Problem to work on → Go line by line through the entries below and count those containing the string "Given"; give only the count.

Extracted entries →
>>>>>
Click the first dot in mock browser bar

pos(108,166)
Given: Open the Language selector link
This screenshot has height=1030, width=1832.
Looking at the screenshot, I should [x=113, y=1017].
<<<<<
>>>>>
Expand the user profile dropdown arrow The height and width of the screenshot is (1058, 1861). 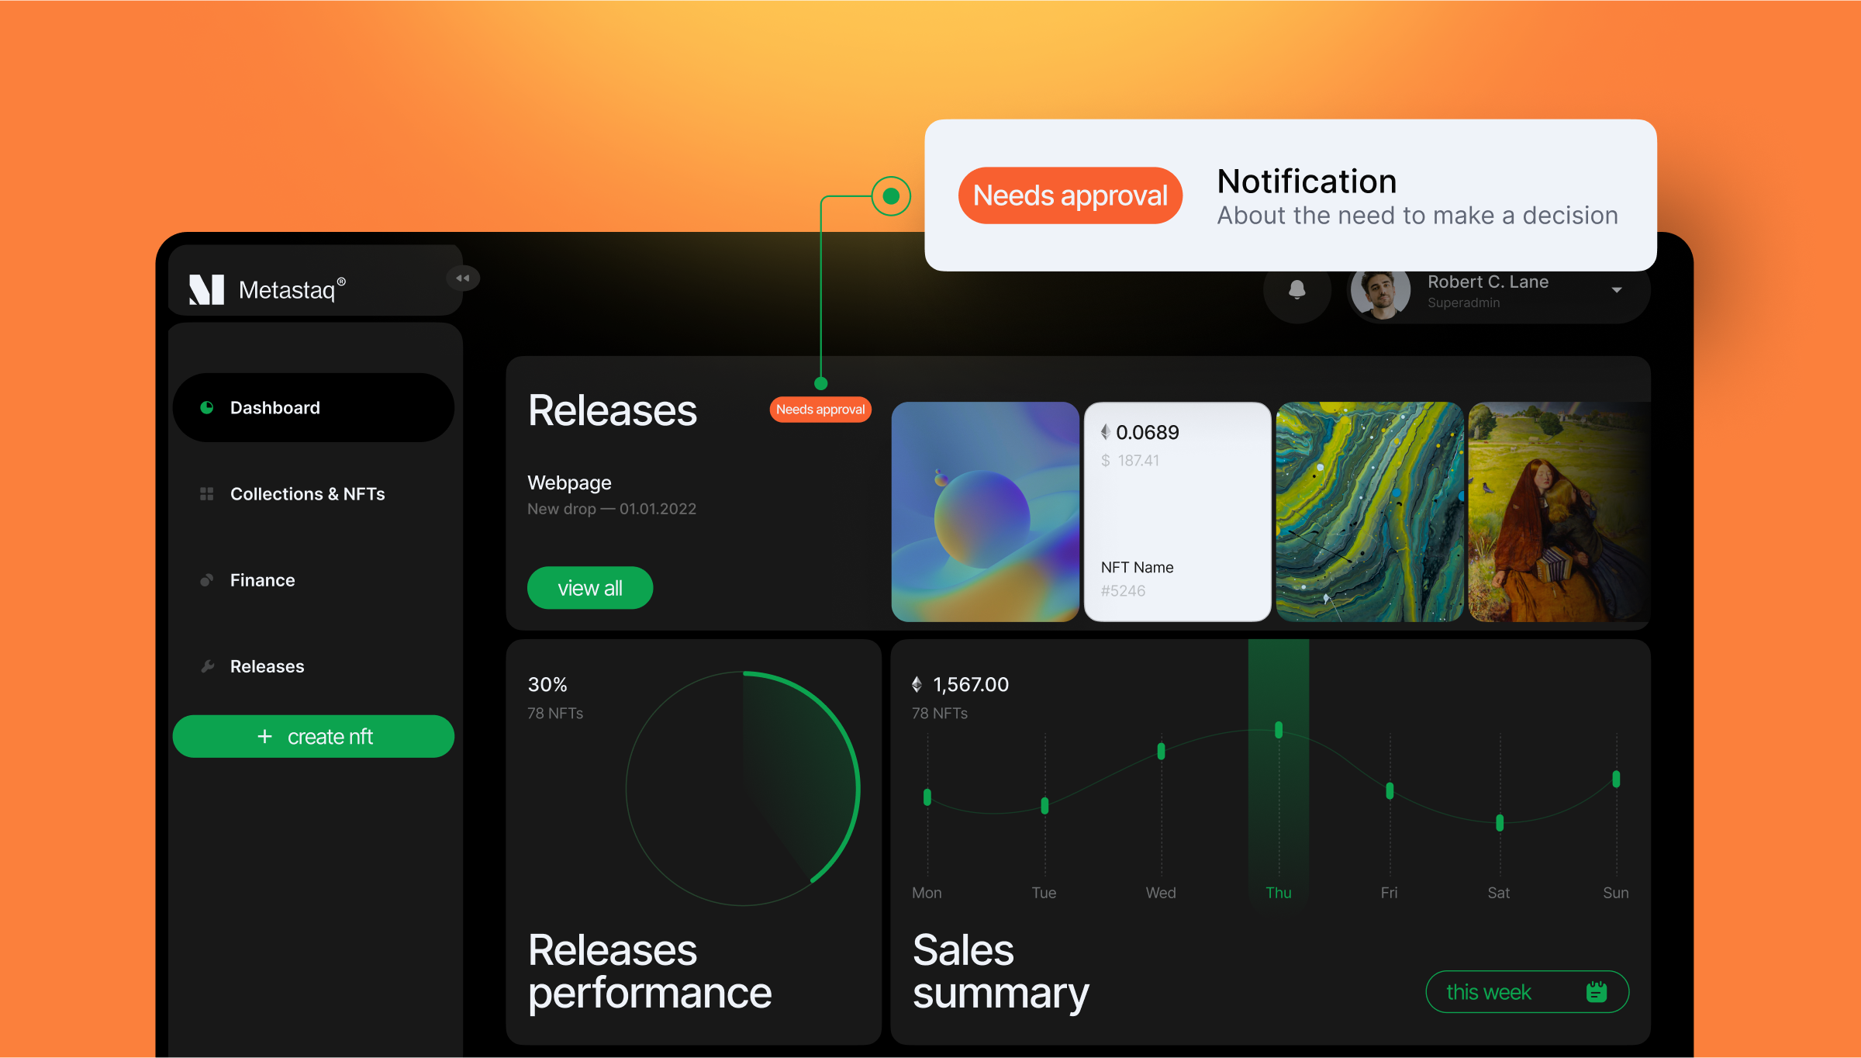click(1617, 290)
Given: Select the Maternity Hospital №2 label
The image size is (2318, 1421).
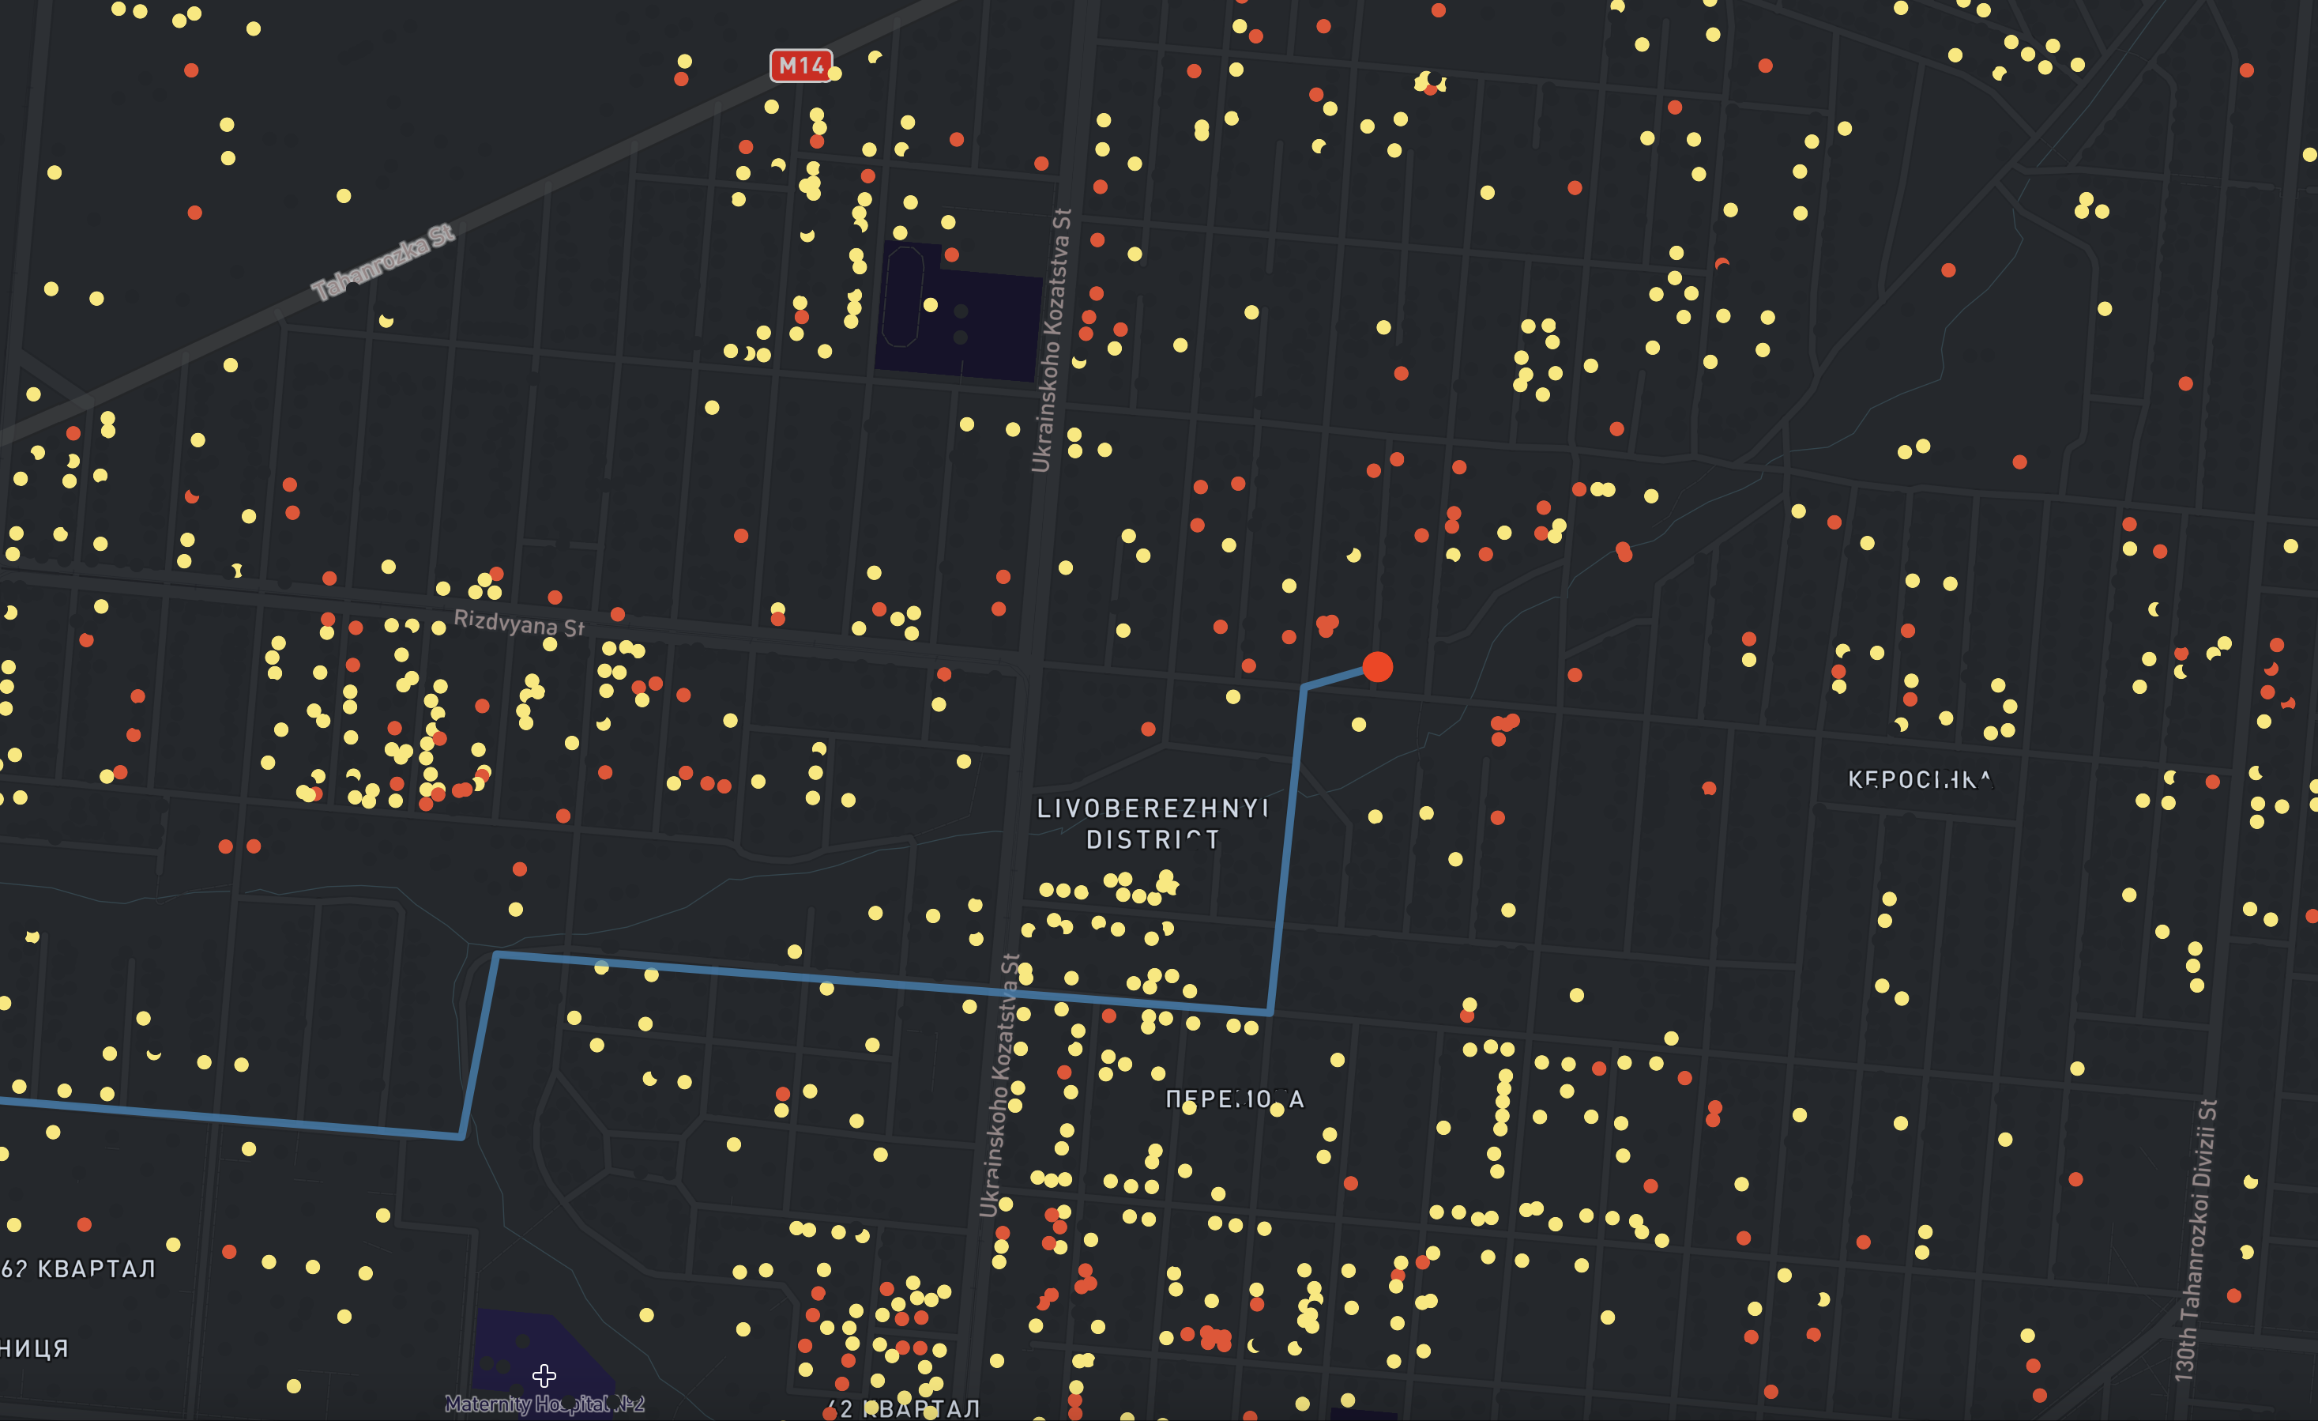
<<<<<
>>>>>
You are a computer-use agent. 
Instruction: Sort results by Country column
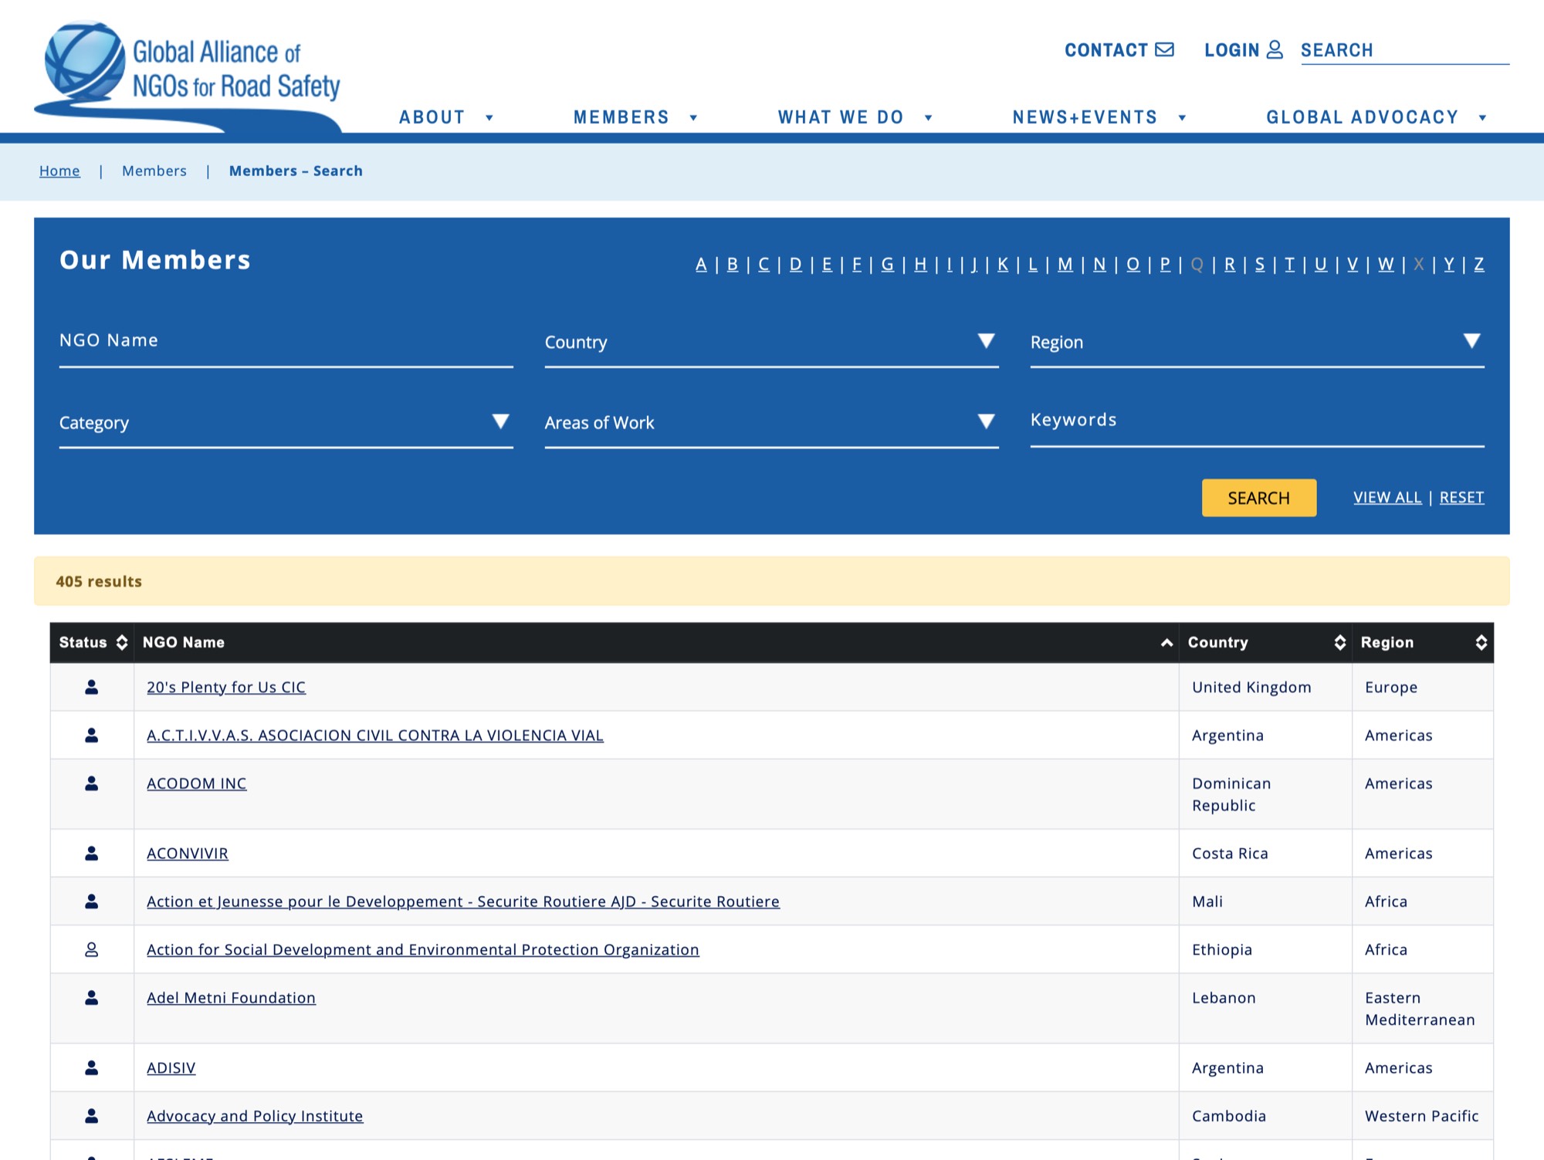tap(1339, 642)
<<<<<
Solution for this exercise → 2